— start PROVIDED TEXT —

Sweden’s AP funds should be allowed to invest directly as part of a continued modernisation of their investment rules, according to a government-commissioned report.
Consultancy group McKinsey said in an annual evaluation of the six AP funds (AP1-4, AP6 and AP7) recommended more “modernisation” of the funds’ investment rules, bolstering the case for them to be allowed to make direct and co-investments.
The report, commissioned by the Swedish government, referred to new rules in force for AP1-4 since 1 January 2019 and said the updating exercise should continue.
Discussions are already under way among legislators for the funds to be allowed to invest directly, following calls from the funds themselves for more scope to make such investments.
In the report, McKinsey said: “In the context of the amended regulatory framework, it is considered important for the Ministry of Finance to evaluate and make informed decisions about the possibility of the funds investing in specific asset classes and investment models (for example, unlisted credits, direct ownership in assets other than property, or co-investments with external fund managers in unlisted companies).
“In today’s regulations, the AP funds’ ability to invest in, for example, unlisted credits and to invest directly in unlisted assets (in addition to real estate) is limited.”
In granting the funds this freedom, attention should be paid to the expertise available, at both executive and board level.
McKinsey said: “Possible areas to investigate are the prerequisites for attracting the right mix of expertise over time within the AP funds’ boards (including global asset management and investments in unlisted assets such as real estate, infrastructure and unlisted companies), as well as the funds’ ability to attract, over time, specialist skills for investment in unlisted assets in the investment organisations (for both direct and co-investment).”

— end PROVIDED TEXT —
— start DATA SECTION —

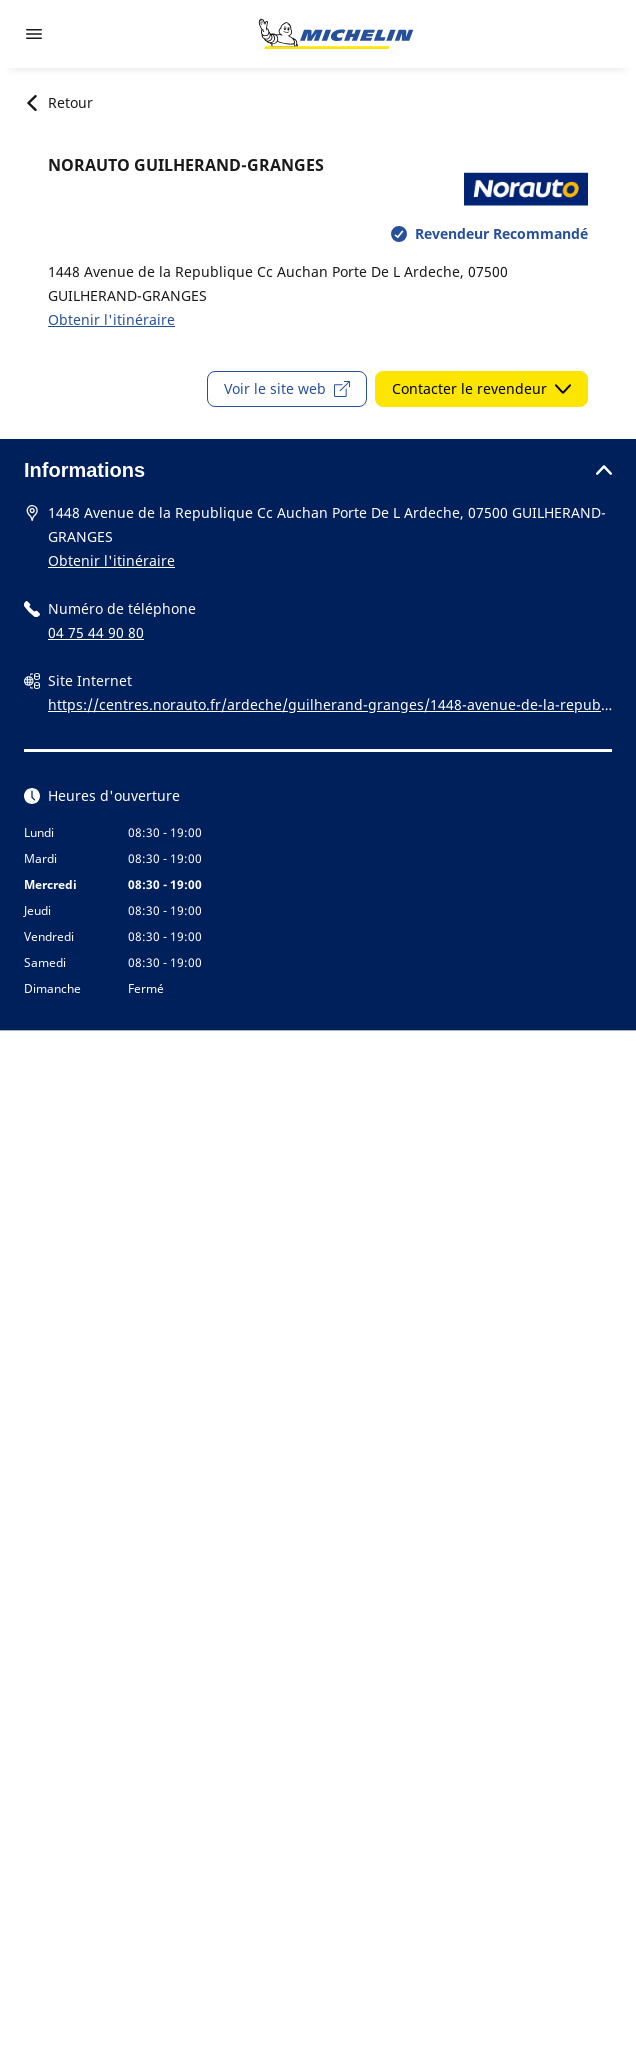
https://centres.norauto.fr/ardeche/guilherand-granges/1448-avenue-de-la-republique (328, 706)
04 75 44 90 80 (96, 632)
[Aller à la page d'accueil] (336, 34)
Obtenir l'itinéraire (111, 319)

— end DATA SECTION —

§ **TASKS TO COMPLETE**:
**1.** Using the article on Sweden's AP funds, say whether each statement agrees with it, and back each yes or no with the deciding words quoted from the article: (a) New investment rules for AP1-4 have applied since 1 January 2019. (b) McKinsey evaluated seven AP funds. (c) Legislators have not yet started discussing direct investment by the funds.
**2.** According to the article on Sweden's AP funds, at which two levels should attention be paid to the expertise available when the funds are given this freedom?
**3.** From the article on Sweden's AP funds, retype the stretch from "Consultancy group McKinsey" through "direct and co-investments.".

§ **SOLUTIONS**:
**1.**
(a) Yes: "new rules in force for AP1-4 since 1 January 2019"
(b) No: "the six AP funds (AP1-4, AP6 and AP7)"
(c) No: "Discussions are already under way among legislators for the funds to be allowed to invest directly"

**2.** At both executive and board level.

**3.**
Consultancy group McKinsey said in an annual evaluation of the six AP funds (AP1-4, AP6 and AP7) recommended more “modernisation” of the funds’ investment rules, bolstering the case for them to be allowed to make direct and co-investments.